#### ABOUT THIS EXERCISE
The entries below must be retyped in full. Keep every word the same.

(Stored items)
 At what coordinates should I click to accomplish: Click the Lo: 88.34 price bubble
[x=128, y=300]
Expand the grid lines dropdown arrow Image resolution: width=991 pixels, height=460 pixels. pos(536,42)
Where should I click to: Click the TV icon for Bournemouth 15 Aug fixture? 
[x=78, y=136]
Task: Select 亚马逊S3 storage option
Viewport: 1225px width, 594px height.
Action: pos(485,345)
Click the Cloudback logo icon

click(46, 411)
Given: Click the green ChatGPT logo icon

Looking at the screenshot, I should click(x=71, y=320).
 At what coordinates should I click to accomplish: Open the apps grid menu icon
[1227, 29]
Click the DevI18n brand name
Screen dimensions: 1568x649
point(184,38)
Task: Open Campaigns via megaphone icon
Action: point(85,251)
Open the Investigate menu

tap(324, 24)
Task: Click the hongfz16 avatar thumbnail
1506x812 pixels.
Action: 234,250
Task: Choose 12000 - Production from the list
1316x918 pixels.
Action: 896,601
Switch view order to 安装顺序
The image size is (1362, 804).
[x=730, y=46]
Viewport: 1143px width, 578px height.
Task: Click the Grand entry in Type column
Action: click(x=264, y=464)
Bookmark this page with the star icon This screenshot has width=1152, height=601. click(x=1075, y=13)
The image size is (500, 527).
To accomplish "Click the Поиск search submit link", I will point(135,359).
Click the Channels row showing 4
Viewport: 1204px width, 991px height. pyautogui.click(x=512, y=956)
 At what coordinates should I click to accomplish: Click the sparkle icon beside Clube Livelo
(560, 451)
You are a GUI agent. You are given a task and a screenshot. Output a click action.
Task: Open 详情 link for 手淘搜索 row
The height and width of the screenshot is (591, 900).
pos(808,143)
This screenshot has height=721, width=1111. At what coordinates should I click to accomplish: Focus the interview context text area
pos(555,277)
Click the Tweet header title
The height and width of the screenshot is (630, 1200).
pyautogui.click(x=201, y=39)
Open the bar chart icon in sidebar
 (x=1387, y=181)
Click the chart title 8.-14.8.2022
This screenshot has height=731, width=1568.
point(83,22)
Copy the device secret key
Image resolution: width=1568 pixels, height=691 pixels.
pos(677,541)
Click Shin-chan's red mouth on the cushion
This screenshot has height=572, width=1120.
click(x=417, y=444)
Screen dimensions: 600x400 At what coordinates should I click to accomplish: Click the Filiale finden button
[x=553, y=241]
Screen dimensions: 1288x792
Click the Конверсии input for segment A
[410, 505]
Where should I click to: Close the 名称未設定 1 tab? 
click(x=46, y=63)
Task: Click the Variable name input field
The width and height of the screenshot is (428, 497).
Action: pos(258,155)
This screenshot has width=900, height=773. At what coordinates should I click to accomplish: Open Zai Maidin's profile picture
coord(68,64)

#### PROBLEM SOLUTION
 At what coordinates should I click to accomplish: Click the Lo: 88.34 price bubble
[x=128, y=300]
Expand the grid lines dropdown arrow Image resolution: width=991 pixels, height=460 pixels. pos(536,42)
Where should I click to: Click the TV icon for Bournemouth 15 Aug fixture? 
[x=78, y=136]
Task: Select 亚马逊S3 storage option
Viewport: 1225px width, 594px height.
Action: pos(485,345)
Click the Cloudback logo icon

click(46, 411)
Given: Click the green ChatGPT logo icon

Looking at the screenshot, I should click(x=71, y=320).
 At what coordinates should I click to accomplish: Open the apps grid menu icon
[1227, 29]
Click the DevI18n brand name
Screen dimensions: 1568x649
point(184,38)
Task: Open Campaigns via megaphone icon
Action: point(85,251)
Open the Investigate menu

tap(324, 24)
Task: Click the hongfz16 avatar thumbnail
1506x812 pixels.
Action: 234,250
Task: Choose 12000 - Production from the list
1316x918 pixels.
Action: 896,601
Switch view order to 安装顺序
The image size is (1362, 804).
[x=730, y=46]
Viewport: 1143px width, 578px height.
Task: Click the Grand entry in Type column
Action: click(x=264, y=464)
Bookmark this page with the star icon This screenshot has width=1152, height=601. click(x=1075, y=13)
The image size is (500, 527).
To accomplish "Click the Поиск search submit link", I will point(135,359).
Click the Channels row showing 4
Viewport: 1204px width, 991px height. pyautogui.click(x=512, y=956)
 At what coordinates should I click to accomplish: Click the sparkle icon beside Clube Livelo
(560, 451)
You are a GUI agent. You are given a task and a screenshot. Output a click action.
Task: Open 详情 link for 手淘搜索 row
The height and width of the screenshot is (591, 900).
pos(808,143)
This screenshot has height=721, width=1111. At what coordinates should I click to accomplish: Focus the interview context text area
pos(555,277)
Click the Tweet header title
The height and width of the screenshot is (630, 1200).
pyautogui.click(x=201, y=39)
Open the bar chart icon in sidebar
 (x=1387, y=181)
Click the chart title 8.-14.8.2022
This screenshot has height=731, width=1568.
point(83,22)
Copy the device secret key
Image resolution: width=1568 pixels, height=691 pixels.
pos(677,541)
Click Shin-chan's red mouth on the cushion
This screenshot has height=572, width=1120.
click(x=417, y=444)
Screen dimensions: 600x400 At what coordinates should I click to accomplish: Click the Filiale finden button
[x=553, y=241]
Screen dimensions: 1288x792
Click the Конверсии input for segment A
[410, 505]
Where should I click to: Close the 名称未設定 1 tab? 
click(x=46, y=63)
Task: Click the Variable name input field
The width and height of the screenshot is (428, 497).
Action: pos(258,155)
This screenshot has width=900, height=773. At what coordinates should I click to accomplish: Open Zai Maidin's profile picture
coord(68,64)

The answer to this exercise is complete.